Role of adipose tissue in haemostasis, coagulation and fibrinolysis
Article first published online: 12 MAY 2009
© 2009 The Authors. Journal compilation © 2009 International Association for the Study of Obesity
Volume 10, Issue 5, pages 554–563, September 2009
How to Cite
Faber, D. R., De Groot, Ph. G. and Visseren, F. L. J. (2009), Role of adipose tissue in haemostasis, coagulation and fibrinolysis. Obesity Reviews, 10: 554–563. doi: 10.1111/j.1467-789X.2009.00593.x
- Issue published online: 26 AUG 2009
- Article first published online: 12 MAY 2009
- Received 9 January 2009; accepted 2 March 2009; revised 26 February 2009
- Adipose tissue;
Obesity is associated with an increased incidence of insulin resistance (IR), type 2 diabetes mellitus and cardiovascular diseases. The increased risk for cardiovascular diseases could partly be caused by a prothrombotic state that exists because of abdominal obesity.
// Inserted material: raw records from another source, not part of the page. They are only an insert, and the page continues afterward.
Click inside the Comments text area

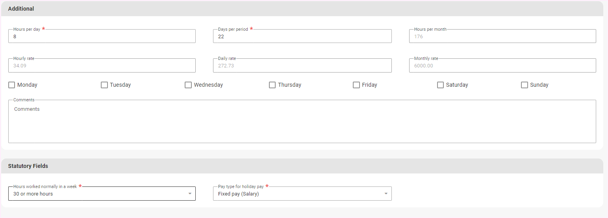[302, 122]
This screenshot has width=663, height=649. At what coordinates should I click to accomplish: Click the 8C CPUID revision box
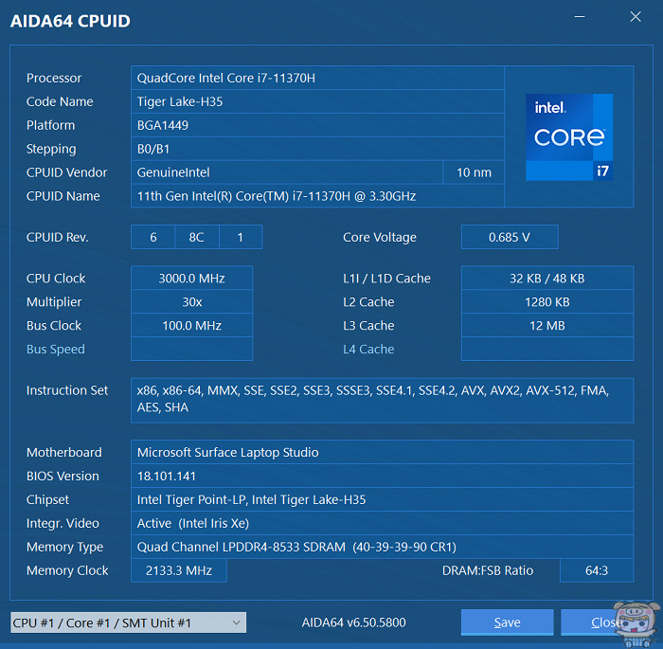coord(196,238)
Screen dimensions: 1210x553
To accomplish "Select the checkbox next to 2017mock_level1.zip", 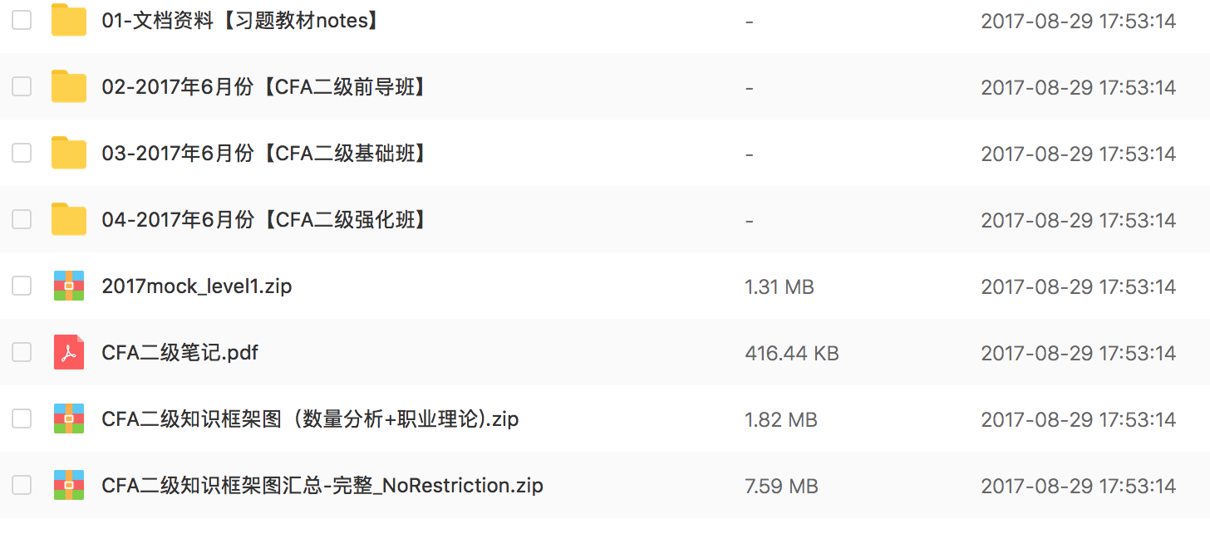I will click(22, 286).
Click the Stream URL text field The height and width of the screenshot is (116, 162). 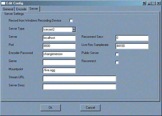tap(79, 79)
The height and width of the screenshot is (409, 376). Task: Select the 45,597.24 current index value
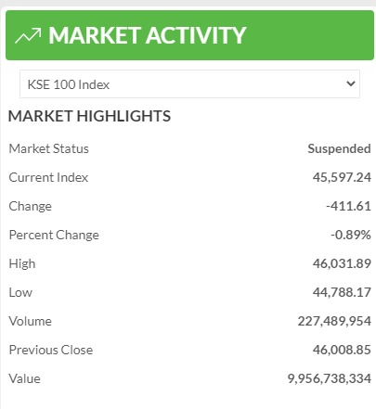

Adipose tissue induces thrombocyte activation by the production of adipose tissue-derived hormones, often called adipokines, of which some such as leptin and adiponectin have been shown to directly interfere with platelet function. Increased adipose tissue mass induces IR and systemic low-grade inflammation, also affecting platelet function. It has been demonstrated that adipose tissue directly impairs fibrinolysis by the production of plasminogen activator inhibitor-1 and possibly thrombin-activatable fibrinolysis inhibitor. Adipose tissue may contribute to enhanced coagulation by direct tissue factor production, but hypercoagulability is likely to be primarily caused by affecting hepatic synthesis of the coagulation factors fibrinogen, factor VII, factor VIII and tissue factor, by releasing free fatty acids and pro-inflammatory cytokines (tumour necrosis factor-α, interleukin-1β and interleukin-6) into the portal circulation and by inducing hepatic IR.
Adipose tissue dysfunction could thus play a causal role in the prothrombotic state observed in obesity, by directly and indirectly affecting haemostasis, coagulation and fibrinolysis.